The point is not that we believe in the factual truth of oral histories, but rather that, with the help of such narratives, we try to change the existing order of things. Here oral histories interest us not primarily as alternative forms of historicising that are privileged over writing, but as a way to introduce multiple histories and truths, including the kind of psychological truths expressed in the imagination, symbols, and desire. Alessandro Portelli discusses all these things in his essay “What Makes Oral History Different”. Oral histories are fragmented and tied to the memory and the subjective perspective of the individual, the group, or the class. For Portelli, while orality is “saturated with writing”, the memory behind it “is not a passive depository of facts, but an active process of creation of meanings.” [2] Not unlike oral history, our glossary relies on the differential credibility of memory, and shows more transparently the relationship between histories and their protagonists.
The GCK acknowledges the tensions between the oral and the written, between the norm and deviations from the norm. In a very similar way, Giorgio Agamben describes the relationship between the rule and life: “Neither written word nor living voice, the rule constantly moves between these polarities, in search of an ideal of the perfect common life that [it] is precisely meant to define.” [3]

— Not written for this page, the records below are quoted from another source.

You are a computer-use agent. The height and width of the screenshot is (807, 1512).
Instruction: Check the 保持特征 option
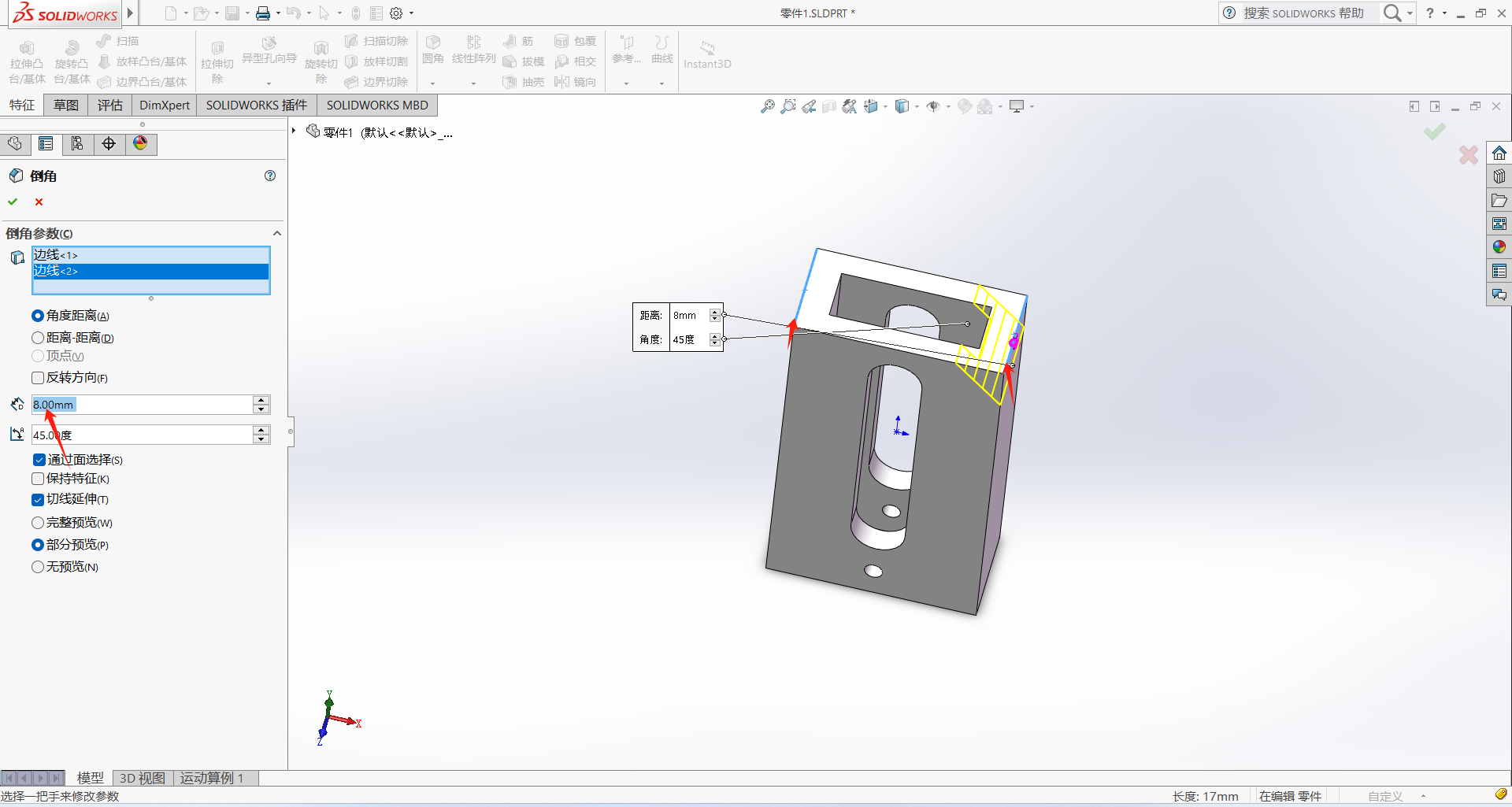(x=38, y=479)

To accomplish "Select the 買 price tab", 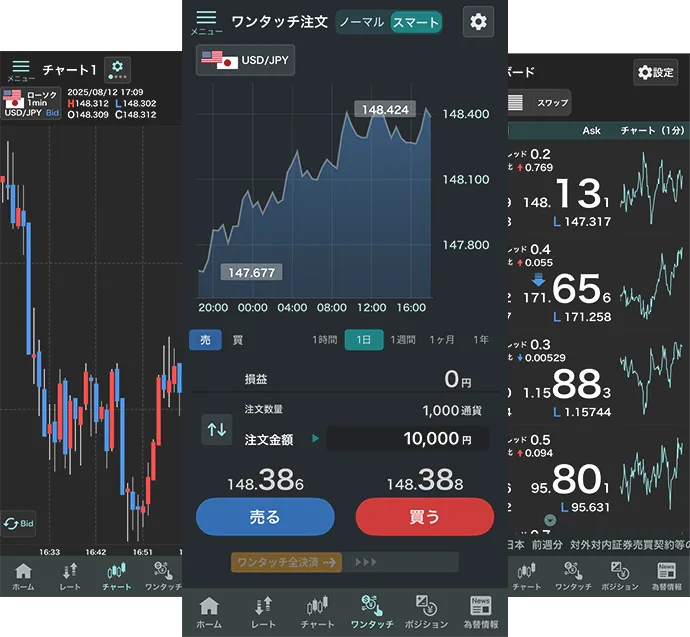I will click(x=238, y=340).
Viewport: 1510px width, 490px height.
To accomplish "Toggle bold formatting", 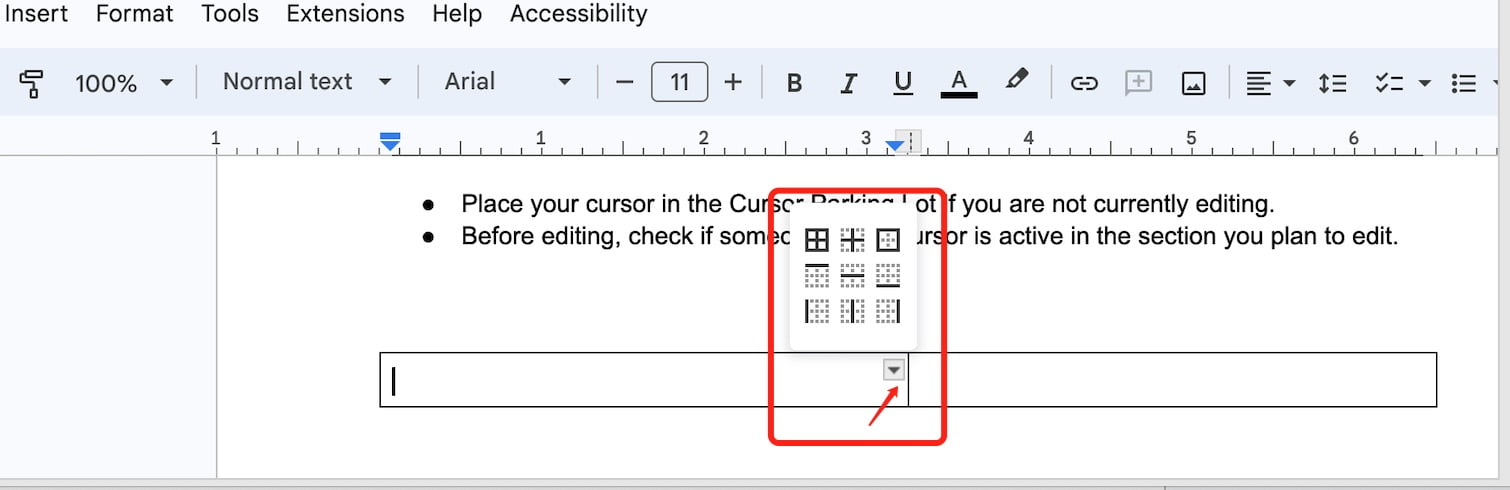I will pos(795,83).
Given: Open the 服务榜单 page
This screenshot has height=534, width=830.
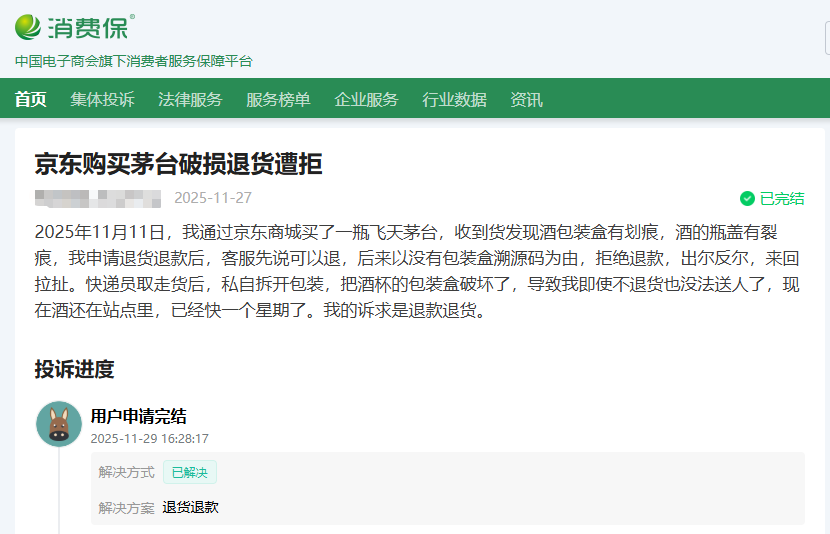Looking at the screenshot, I should coord(278,99).
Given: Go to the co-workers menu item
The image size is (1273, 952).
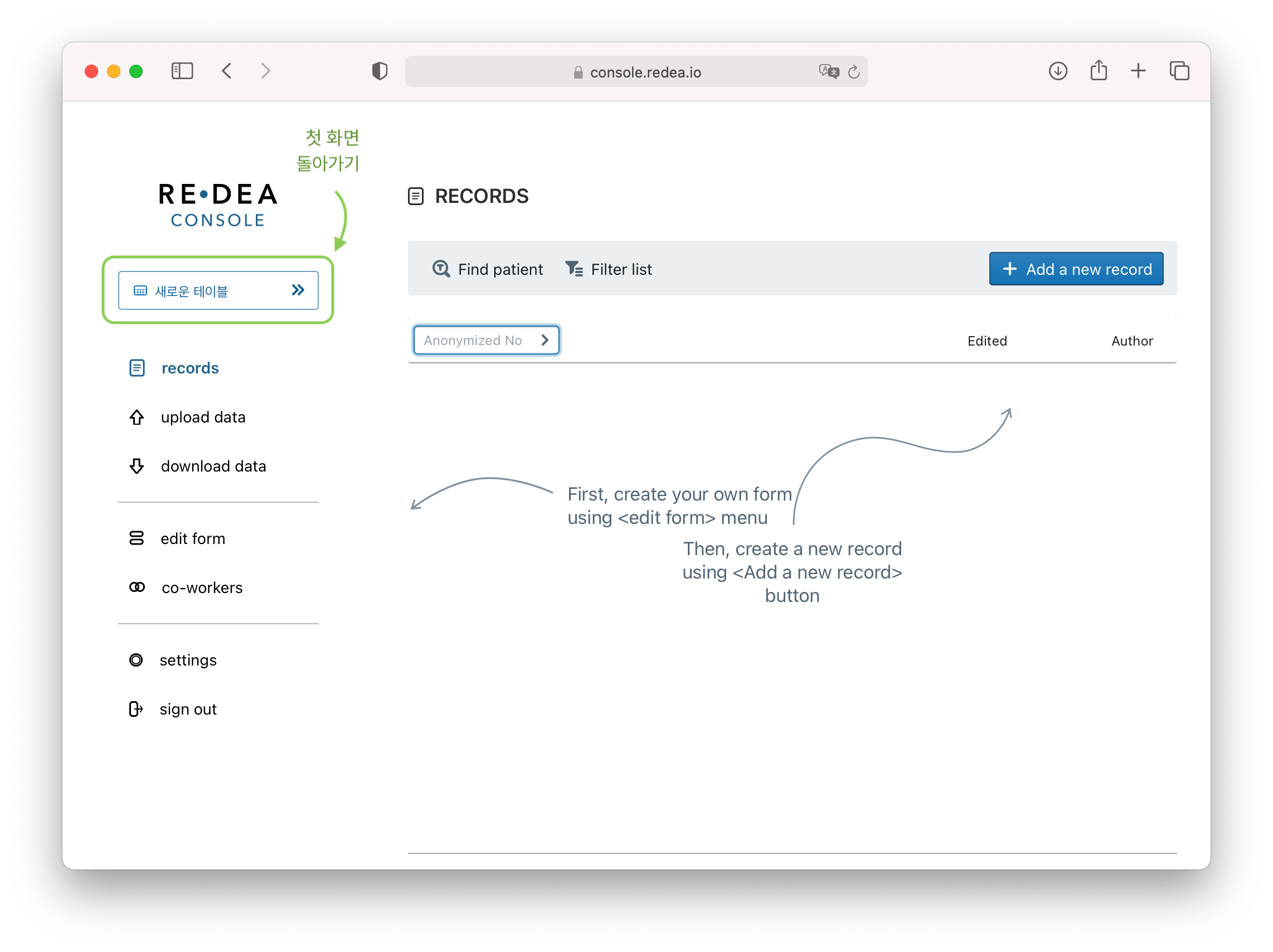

Through its reference to oral histories, our glossary stands in opposition to the institutions, classes, and elite practices that have dominated writing. Or, to put it better, it tries to create a model that offers greater possibilities for dialogue with those whose collective memories are yet to be written. History as a glossary of common knowledge is a history, not of the winners, but of diverse groups and individuals in various horizontal networks. In this way it becomes one of the most important tools in a new institutionality.
[1] Mladen Dolar, A Voice and Nothing More (Cambridge, Mass.: MIT Press, 2006), 36. [2] Alessandro Portelli, “What Makes Oral History Different”, in The Oral History Reader, ed. Robert Perks and Alistair Thomson, 2nd ed. (Oxon, UK, and New York: Routledge, 2006), 37. Originally published in 1979 in Italian, Portelli’s essay first appeared in English as “The Peculiarities of Oral History”, History Workshop Journal, no. 12 (autumn 1981), 96–107. [3] Giorgio Agamben, The Highest Poverty: Monastic Rules and Form-of-Life (Stanford, Calif.: Stanford University Press, 2013), 75.